Do you really need to avoid sushi, coffee, or peanuts when you’re pregnant?

By
Monica Reinagel, MS, LD/N, CNS,
Episode #137

 

How do Pesticides in Foods Affect Unborn Babies?

Pesticides and other industrial chemicals like BPA in foods are also a growing concern—and not just for pregnant women.  We all have traces of these chemicals in our bodies and it’s become clear that they are not biologically inert, as was once thought. Although these chemicals aren’t good for anyone, the greatest potential for harm is in developing fetuses, which are likely to be particularly vulnerable to their effects.

Just recently, in fact, a series of studies found that kids whose mothers had high exposure to pesticides during their pregnancies scored lower on IQ tests.  Pregnant moms might want to work even a little harder than the rest of us to reduce their exposure to these chemicals.  Buying organic produce—especially for those fruits and vegetables that have high pesticide residues—can go a long way toward reducing your exposure to pesticides. 
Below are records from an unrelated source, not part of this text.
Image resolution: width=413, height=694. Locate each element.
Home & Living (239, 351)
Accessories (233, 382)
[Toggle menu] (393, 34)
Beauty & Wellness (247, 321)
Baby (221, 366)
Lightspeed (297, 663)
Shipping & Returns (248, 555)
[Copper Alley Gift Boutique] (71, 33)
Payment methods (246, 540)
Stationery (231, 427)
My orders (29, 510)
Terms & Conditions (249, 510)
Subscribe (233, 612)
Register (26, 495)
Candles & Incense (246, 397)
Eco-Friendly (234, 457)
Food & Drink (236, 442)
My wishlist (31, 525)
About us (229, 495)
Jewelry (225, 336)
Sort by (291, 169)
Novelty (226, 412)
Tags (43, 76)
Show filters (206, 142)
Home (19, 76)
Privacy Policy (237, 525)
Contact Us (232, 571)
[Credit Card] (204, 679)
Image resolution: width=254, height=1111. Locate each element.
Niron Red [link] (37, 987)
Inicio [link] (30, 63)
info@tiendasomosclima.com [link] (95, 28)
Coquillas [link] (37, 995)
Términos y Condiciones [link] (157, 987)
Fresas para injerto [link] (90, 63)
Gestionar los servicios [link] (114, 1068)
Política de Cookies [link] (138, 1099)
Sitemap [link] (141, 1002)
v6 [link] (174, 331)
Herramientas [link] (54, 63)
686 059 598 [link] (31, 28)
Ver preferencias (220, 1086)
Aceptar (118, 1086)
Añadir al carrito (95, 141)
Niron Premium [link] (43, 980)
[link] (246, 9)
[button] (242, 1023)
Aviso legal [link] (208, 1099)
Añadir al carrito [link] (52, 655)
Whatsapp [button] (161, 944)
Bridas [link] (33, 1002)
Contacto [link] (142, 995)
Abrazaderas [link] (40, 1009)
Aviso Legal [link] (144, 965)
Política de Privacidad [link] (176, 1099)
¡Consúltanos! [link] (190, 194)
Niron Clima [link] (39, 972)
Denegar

See also:  Are Organics Worth the Cost?

 

3 Tips to Reduce Exposure to BPA

In addition to steering clear of pesticides, here are three steps your can take to reduce your exposure to bis-phenol A, or BPA.

  • Avoid canned foods, especially tomatoes, unless you can find brands that are specifically-labeled BPA-free

  • Use glass or ceramic containers to microwave foods

  • Use a stainless-steel, reusable water bottle instead of bottled water.

Urban legend alert:  You may have heard that you can check whether a can contains BPA with a magnet. A magnet will tell you whether a can is made with steel or aluminum, but both are equally likely to be lined with BPA.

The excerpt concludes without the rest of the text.